Copy the listing below line for line, keeping every character unchanged.

Entries for locating words and elements
★ ★ ★ ★ ★ ★ ★
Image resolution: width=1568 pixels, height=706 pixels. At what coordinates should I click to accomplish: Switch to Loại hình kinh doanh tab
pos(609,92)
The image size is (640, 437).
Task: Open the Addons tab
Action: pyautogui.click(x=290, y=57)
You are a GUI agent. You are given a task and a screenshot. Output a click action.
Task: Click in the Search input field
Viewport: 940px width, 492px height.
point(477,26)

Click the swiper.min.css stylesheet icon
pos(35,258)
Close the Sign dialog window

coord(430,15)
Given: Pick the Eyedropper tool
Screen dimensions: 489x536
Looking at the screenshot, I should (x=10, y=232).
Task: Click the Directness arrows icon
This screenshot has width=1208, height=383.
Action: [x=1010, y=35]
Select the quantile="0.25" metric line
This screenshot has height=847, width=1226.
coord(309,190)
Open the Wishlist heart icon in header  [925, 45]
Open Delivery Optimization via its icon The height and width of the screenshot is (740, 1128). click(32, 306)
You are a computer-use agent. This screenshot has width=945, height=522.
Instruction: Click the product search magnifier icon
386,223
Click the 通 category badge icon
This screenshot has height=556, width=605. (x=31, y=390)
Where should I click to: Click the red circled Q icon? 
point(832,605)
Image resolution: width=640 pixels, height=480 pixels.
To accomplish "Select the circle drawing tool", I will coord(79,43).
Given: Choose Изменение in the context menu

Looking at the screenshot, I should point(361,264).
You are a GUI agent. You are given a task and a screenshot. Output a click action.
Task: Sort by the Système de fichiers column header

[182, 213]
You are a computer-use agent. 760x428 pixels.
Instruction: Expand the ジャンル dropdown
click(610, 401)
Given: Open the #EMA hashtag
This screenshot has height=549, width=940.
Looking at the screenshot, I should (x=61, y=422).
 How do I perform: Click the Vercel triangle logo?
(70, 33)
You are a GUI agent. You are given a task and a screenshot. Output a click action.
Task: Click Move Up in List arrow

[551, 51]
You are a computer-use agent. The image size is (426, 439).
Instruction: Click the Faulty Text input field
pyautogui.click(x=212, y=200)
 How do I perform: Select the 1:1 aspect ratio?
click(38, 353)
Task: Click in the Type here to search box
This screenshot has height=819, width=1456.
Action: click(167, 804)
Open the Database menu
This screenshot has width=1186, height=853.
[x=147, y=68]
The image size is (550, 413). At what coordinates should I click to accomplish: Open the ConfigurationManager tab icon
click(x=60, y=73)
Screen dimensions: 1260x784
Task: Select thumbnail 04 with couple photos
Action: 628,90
★ ★ ★ ★ ★ ★ ★
== SOLUTION FOR THIS TASK ==
Image resolution: width=1568 pixels, height=706 pixels. At what coordinates should I click to accomplish: Switch to Loại hình kinh doanh tab
pos(609,92)
The image size is (640, 437).
Task: Open the Addons tab
Action: pyautogui.click(x=290, y=57)
You are a GUI agent. You are given a task and a screenshot. Output a click action.
Task: Click in the Search input field
Viewport: 940px width, 492px height.
point(477,26)

Click the swiper.min.css stylesheet icon
pos(35,258)
Close the Sign dialog window

coord(430,15)
Given: Pick the Eyedropper tool
Screen dimensions: 489x536
Looking at the screenshot, I should (x=10, y=232).
Task: Click the Directness arrows icon
This screenshot has width=1208, height=383.
Action: [x=1010, y=35]
Select the quantile="0.25" metric line
This screenshot has height=847, width=1226.
coord(309,190)
Open the Wishlist heart icon in header  [925, 45]
Open Delivery Optimization via its icon The height and width of the screenshot is (740, 1128). click(32, 306)
You are a computer-use agent. This screenshot has width=945, height=522.
Instruction: Click the product search magnifier icon
386,223
Click the 通 category badge icon
This screenshot has height=556, width=605. (x=31, y=390)
Where should I click to: Click the red circled Q icon? 
point(832,605)
Image resolution: width=640 pixels, height=480 pixels.
To accomplish "Select the circle drawing tool", I will coord(79,43).
Given: Choose Изменение in the context menu

Looking at the screenshot, I should point(361,264).
You are a GUI agent. You are given a task and a screenshot. Output a click action.
Task: Sort by the Système de fichiers column header

[182, 213]
You are a computer-use agent. 760x428 pixels.
Instruction: Expand the ジャンル dropdown
click(610, 401)
Given: Open the #EMA hashtag
This screenshot has height=549, width=940.
Looking at the screenshot, I should (x=61, y=422).
 How do I perform: Click the Vercel triangle logo?
(70, 33)
You are a GUI agent. You are given a task and a screenshot. Output a click action.
Task: Click Move Up in List arrow

[551, 51]
You are a computer-use agent. The image size is (426, 439).
Instruction: Click the Faulty Text input field
pyautogui.click(x=212, y=200)
 How do I perform: Select the 1:1 aspect ratio?
click(38, 353)
Task: Click in the Type here to search box
This screenshot has height=819, width=1456.
Action: click(167, 804)
Open the Database menu
This screenshot has width=1186, height=853.
[x=147, y=68]
The image size is (550, 413). At what coordinates should I click to accomplish: Open the ConfigurationManager tab icon
click(x=60, y=73)
Screen dimensions: 1260x784
Task: Select thumbnail 04 with couple photos
Action: 628,90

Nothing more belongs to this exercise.